• [Provided text]:
_ _ _ _ _
What went wrong with Rodnell Dennis?
That question captivated Chicago in 1992, when a 13-year-old Gangster Disciple known as "Dirty Rod" shot and killed 9-year-old Anthony Felton.
It came amid one of the city's bloodiest years, with 943 people murdered, including 50 kids like Anthony who were under 14.
Charged with first-degree murder and tried as an adult, Rodnell pleaded guilty without offering an explanation or an apology. On July 21, 1993, he was sentenced to 39 years in prison.
Twenty years later, after he was released on parole, I was introduced to Rodnell at Panera Bread in Old Town. He was there with "Brother Ray," a former Gangster Disciple who now leads a group of ex-felons set on keeping at-risk kids in Cabrini-Green out of gangs.
When I ask Rodnell about his past, he speaks softly but without hesitation. It's his first interview since the murder he committed rocked Chicago.
"Got locked up at 13," Rodnell says. "First-degree murder. … Out here in these streets, survival starts early."
Rodnell was let out of prison in the summer of 2012. He was given an electronic-monitoring anklet, a strict curfew and an order to stay in constant contact with his parole officer.
Living with his sister on the West Side, Rodnell got a part-time job picking up trash in the South Loop. He still visits his mom in Cabrini-Green and the neighborhood where he became a gangster, and he worries about the kids there who are "just like me."
"Growing up broke. Single mom, daddy nowhere to be found. Ain't no good in school, don't wanna be in school. Gangbangers everywhere, and kids looking up to them. Older guys who don't want to sacrifice themselves using kids to do their dirty work,” Rodnell said.
The gang leaders, he says, “feed kids bulls--- and guns, teaching them that they won't get in trouble because they're kids, that all that matters is defeating your rivals and moving up in the gang. And kids like me, we believe that s---."
As a boy, Rodnell idolized the Gangster Disciples. He was willing to do anything to be one of them.
_ _ _ _ _
• [Required tasks]:
a – Reproduce, word for word, the stretch of the article about Rodnell Dennis from "What went wrong" through "committed rocked Chicago.".
b – Using the article about Rodnell Dennis, answer these:
(i) How many people were murdered in Chicago in 1992?
(ii) On what date was Rodnell sentenced, and to how many years in prison?
(iii) What part-time job did Rodnell get after his release?
c – Summarize the article about Rodnell Dennis in two sentences.
Rely on nothing but the article about Rodnell Dennis.
_ _ _ _ _
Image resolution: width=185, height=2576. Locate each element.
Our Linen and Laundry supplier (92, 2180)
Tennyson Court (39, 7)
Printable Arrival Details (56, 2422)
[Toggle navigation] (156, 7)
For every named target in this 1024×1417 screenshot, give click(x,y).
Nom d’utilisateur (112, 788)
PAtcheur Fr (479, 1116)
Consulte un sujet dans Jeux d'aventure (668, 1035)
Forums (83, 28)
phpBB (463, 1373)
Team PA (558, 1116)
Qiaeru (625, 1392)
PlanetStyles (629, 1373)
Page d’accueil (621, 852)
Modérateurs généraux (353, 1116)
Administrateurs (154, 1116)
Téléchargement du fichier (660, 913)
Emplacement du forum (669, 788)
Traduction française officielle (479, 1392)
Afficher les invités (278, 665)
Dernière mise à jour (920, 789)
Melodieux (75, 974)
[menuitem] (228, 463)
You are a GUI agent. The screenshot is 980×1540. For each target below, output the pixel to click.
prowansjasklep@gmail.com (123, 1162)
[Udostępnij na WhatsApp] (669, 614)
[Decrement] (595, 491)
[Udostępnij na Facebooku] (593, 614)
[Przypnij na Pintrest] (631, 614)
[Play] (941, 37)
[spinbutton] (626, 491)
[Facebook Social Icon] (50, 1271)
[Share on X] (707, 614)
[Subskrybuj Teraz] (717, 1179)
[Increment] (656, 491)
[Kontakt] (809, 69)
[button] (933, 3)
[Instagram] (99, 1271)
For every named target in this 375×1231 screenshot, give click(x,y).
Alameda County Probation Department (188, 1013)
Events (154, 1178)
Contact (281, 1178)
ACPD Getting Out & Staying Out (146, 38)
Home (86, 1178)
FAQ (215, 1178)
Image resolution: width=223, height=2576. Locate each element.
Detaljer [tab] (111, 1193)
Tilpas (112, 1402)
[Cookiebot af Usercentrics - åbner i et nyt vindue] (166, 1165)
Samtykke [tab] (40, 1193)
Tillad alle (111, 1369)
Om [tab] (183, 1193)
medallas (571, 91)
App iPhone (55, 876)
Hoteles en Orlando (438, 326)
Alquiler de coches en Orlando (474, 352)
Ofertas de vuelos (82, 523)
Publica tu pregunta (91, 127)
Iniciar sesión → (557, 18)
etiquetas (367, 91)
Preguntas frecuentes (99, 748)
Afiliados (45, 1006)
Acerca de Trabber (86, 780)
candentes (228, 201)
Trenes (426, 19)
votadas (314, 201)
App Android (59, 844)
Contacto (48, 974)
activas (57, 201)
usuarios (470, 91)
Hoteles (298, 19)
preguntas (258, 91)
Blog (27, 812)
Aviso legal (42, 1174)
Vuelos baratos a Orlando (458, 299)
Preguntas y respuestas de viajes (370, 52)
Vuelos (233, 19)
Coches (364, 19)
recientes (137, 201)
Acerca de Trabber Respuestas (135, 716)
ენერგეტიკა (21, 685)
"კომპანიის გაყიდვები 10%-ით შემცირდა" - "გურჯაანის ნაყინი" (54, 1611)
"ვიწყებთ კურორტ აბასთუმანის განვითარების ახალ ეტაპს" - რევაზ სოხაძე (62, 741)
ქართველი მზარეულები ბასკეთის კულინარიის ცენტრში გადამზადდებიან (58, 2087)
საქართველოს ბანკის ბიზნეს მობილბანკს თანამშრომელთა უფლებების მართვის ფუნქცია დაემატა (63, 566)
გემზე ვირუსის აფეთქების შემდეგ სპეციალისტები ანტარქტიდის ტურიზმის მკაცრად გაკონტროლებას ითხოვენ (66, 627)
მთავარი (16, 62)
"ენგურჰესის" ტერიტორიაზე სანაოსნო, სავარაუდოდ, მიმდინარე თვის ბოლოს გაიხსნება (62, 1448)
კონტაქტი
_ _ _ _ _
• [Written answers]:
a –
What went wrong with Rodnell Dennis?
That question captivated Chicago in 1992, when a 13-year-old Gangster Disciple known as "Dirty Rod" shot and killed 9-year-old Anthony Felton.
It came amid one of the city's bloodiest years, with 943 people murdered, including 50 kids like Anthony who were under 14.
Charged with first-degree murder and tried as an adult, Rodnell pleaded guilty without offering an explanation or an apology. On July 21, 1993, he was sentenced to 39 years in prison.
Twenty years later, after he was released on parole, I was introduced to Rodnell at Panera Bread in Old Town. He was there with "Brother Ray," a former Gangster Disciple who now leads a group of ex-felons set on keeping at-risk kids in Cabrini-Green out of gangs.
When I ask Rodnell about his past, he speaks softly but without hesitation. It's his first interview since the murder he committed rocked Chicago.

b –
(i) 943 people.
(ii) July 21, 1993; 39 years.
(iii) Picking up trash in the South Loop.

c – In 1992, 13-year-old Gangster Disciple Rodnell Dennis shot and killed 9-year-old Anthony Felton in Chicago, then pleaded guilty as an adult without an explanation or apology and was sentenced to 39 years in prison. Paroled in the summer of 2012, he took a part-time job picking up trash in the South Loop and worries about Cabrini-Green kids like him, whom older gang members use to do their dirty work.